*** Opening of DATA SUPPLIED ***

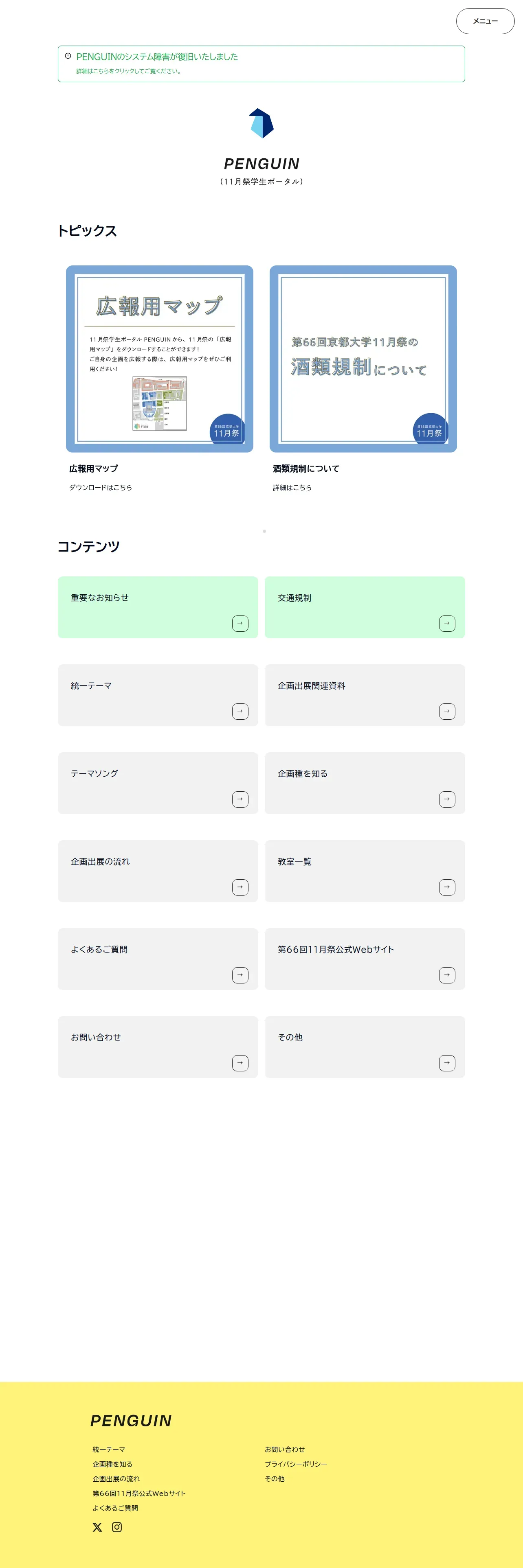The height and width of the screenshot is (1568, 523).
Task: Click the blue PENGUIN logo icon
Action: pos(261,123)
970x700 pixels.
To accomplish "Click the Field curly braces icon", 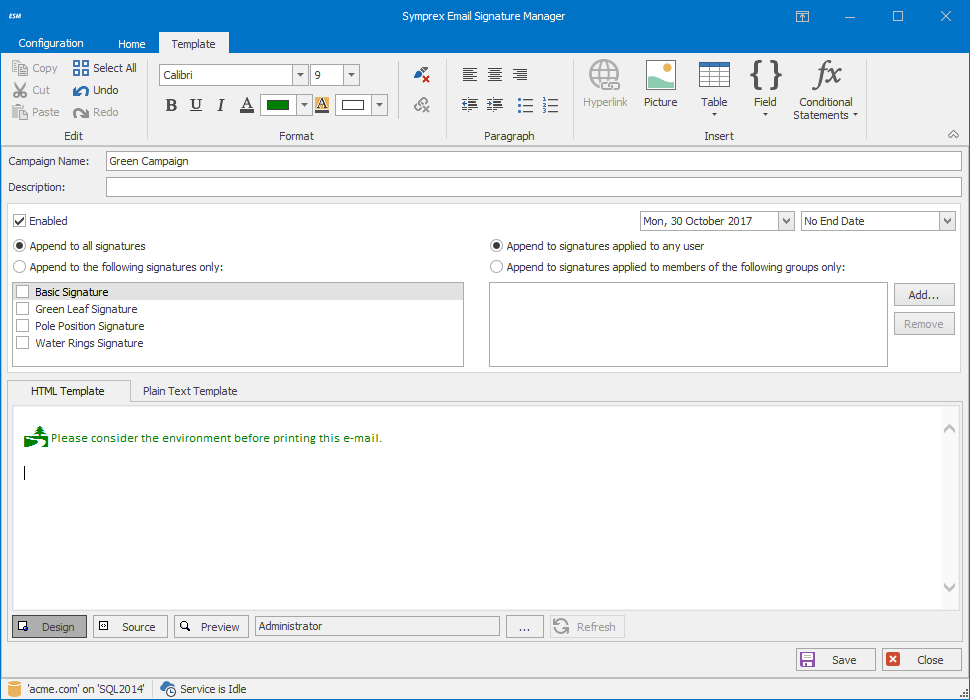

*** Close of DATA SUPPLIED ***

■ TASK TO CARRY OUT ■
From the line containing "970x700 pixels." to the final line above, both included, transcribe every line exactly and leave all pictures out.

■ REPLY TO THE TASK ■
970x700 pixels.
To accomplish "Click the Field curly braces icon", 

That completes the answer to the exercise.